Ole success feeds the ‘knows the club’ brigade

Ole Gunnar Solskjaer’s appointment as Manchester United manager is a lovely story about a seemingly lovely bloke. But it has unfortunately given ammunition to all of the many pundits and fans who, when asked for the name of their next manager, come up with an ex-player as the prime candidate. And the reason they will suggest this name will almost certainly be because “he knows the club”.

How many times in every week do we hear this said about someone? It is one of the biggest cliches in the game – so big a cliche that you’d think that people might pause for a moment and consider that what they are about to say is actually very embarrassing, before letting it fall out of their face.

It would appear to be the default view of observers who simply cannot think of anyone else, or simply cannot come up with a specific reason to appoint anyone at all. Picking a manager who will be any good at your club is more of an art from than a science, so proffering a reason to employ one name over another is hard, if not impossible. But you’ve got to say something to try and justify your choice and that’s how we end up with “he knows the club”.

Given how good Maurizio Sarri’s Napoli side was to watch, and how Chelsea have played under him, the gap in quality isn’t because he doesn’t know Chelsea but knew Napoli. It’s for more prosaic reasons, such as playing the wrong players in the wrong positions and deploying the wrong tactics at the wrong time. Not being familiar with Dave Sexton’s Chelsea traditions has sod all to do with it. Not knowing who Kerry Dixon is or how they played in 2004 has not lost them a single point.

Frank Lampard is destined, like Alan Shearer once was with Newcastle, to be dropped into every Chelsea managerial discussion, and it will not be because he’s proven to be a good, bad or indifferent manager, it will always be said because he “knows the club”. And to any of us who groan at this lack of rigorous thought, they will now just point to Ole at United as proof of the efficacy of this notion.

However, if you ask anyone uttering this pearl of wisdom what they mean by ‘knowing’ the club, you won’t get a cogent reply. The most they can offer is something vague about understanding how the club plays traditionally. Usually this bears no scrutiny at all, not even at United. I mean, this myth that they have always been a side that played exciting attacking football is selective to say the least. Nor were they always a counter-attacking side. And how far do you want to go back in your definition of a tradition, anyway? Did you see the United side that was relegated in 1974? I did, they were rotten. Solskjaer would do well to avoid any tradition they perpetuated.

While the Norwegian has successfully plugged into – or expressed – notions about the club and how it is perceived by its own people, the actual football they’ve played has not picked up some sort of thread invisible to non-United people that runs throughout their entire history, or indeed since 1986. And it surely undervalues the job he’s done in organising the side to say that’s all it is. At times he’s depicted as some sort of Fergie glove puppet without any original thought of his own.

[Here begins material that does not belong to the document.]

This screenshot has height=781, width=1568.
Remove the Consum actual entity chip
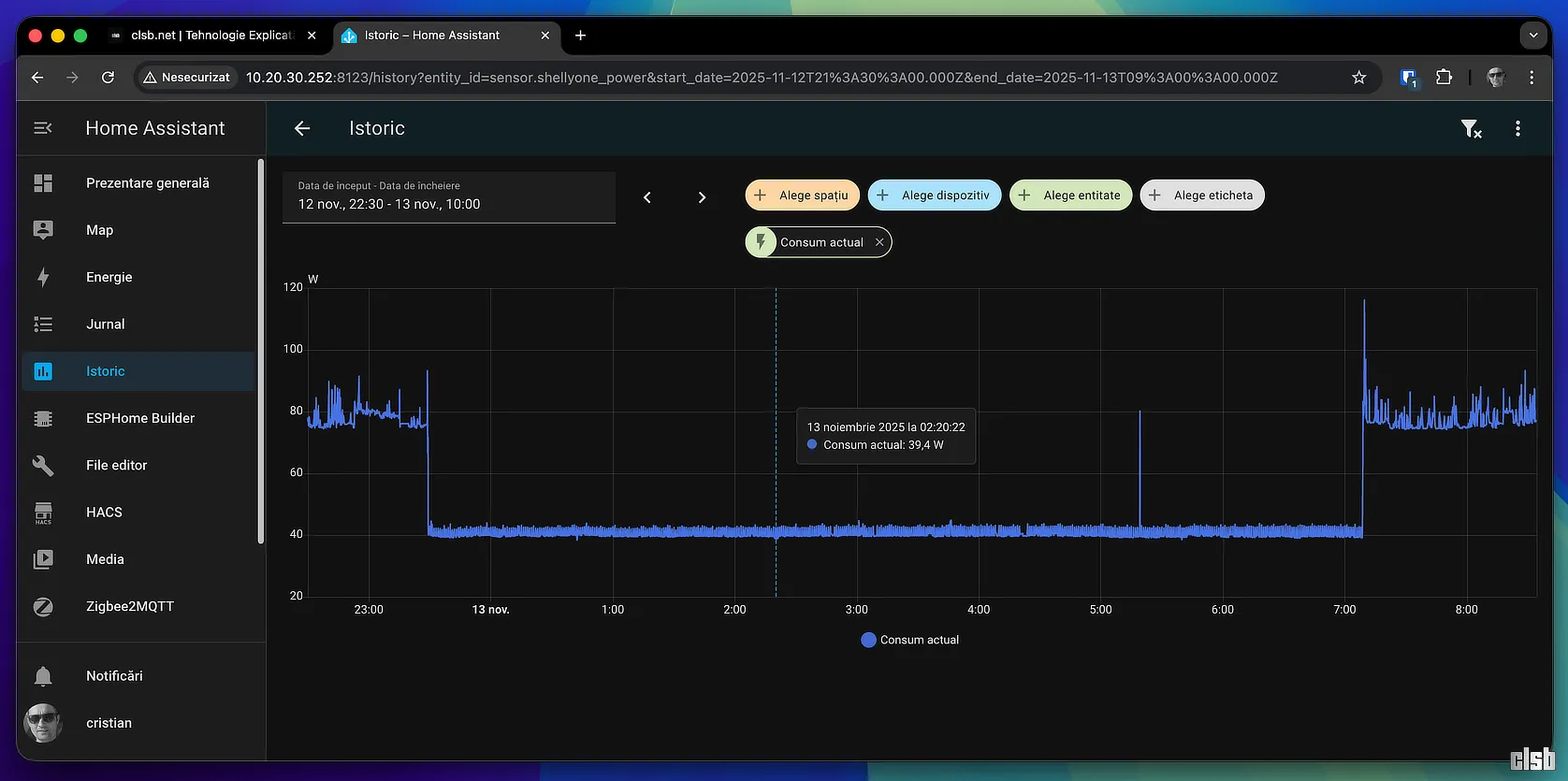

Lampard ‘knowing’ Chelsea is, if anything, even more bizarre because there is no distinct Chelsea style of anything other than, ironically enough, regularly defenestrating managers. So they are asking Lampard to take the job because he knows the club sacks managers very quickly. Madness.

So what else does ‘knowing’ a club mean? At this point those who promulgate this idea will almost inevitably mention the tea lady and the kit man. Females who make tea are always called a lady and not a woman, for some reason. Are there no tea gentlemen? And only men are ever responsible for kit, it seems. But I don’t believe being familiar with the brewmeister or whoever lays out clean shirts on match days will help you win any single game. As a notion it is clearly absolute bollocks.

What could possibly be known by an ex-player that could possibly not be known by anyone else? Where does this hidden information lie? Is there a secret cupboard full of secret papers and you only get the keys after you’ve played over 150 games for the team?

And frankly, even if you are a club legend who does in some metaphysical way ‘know’ the club, lose three or four games on the spin and everyone will be calling for you to go anyway. In other words, this imaginary knowledge of the club is worth the square root of sod all, as soon as you take the job.

Weirdly, it is never, ever said of someone who was a player at the club and is doing a bad managerial job. It’s never said as a reason for them doing a bad job or for getting the sack. But surely, if it exists as a positive reason to employ them, it must follow that it might be a reason they’re not doing well. “Why’s he so bad?”…“Well he knows the club doesn’t he?”

I just wish that for once, when someone utters this meaningless rubbish, the presenter would jump on them and forensically break down why they are saying this, point by point. Ask why knowing the tea lady will help you beat Manchester City and give statistical proof that knowing which is the home dressing room when you arrive will garner you more wins than someone who doesn’t. And when they can’t just yell in their face “stop coming out with this absolute rubbish!”. Because that’s what we’re all doing at home. But then, maybe we’re only doing that because we don’t know the club.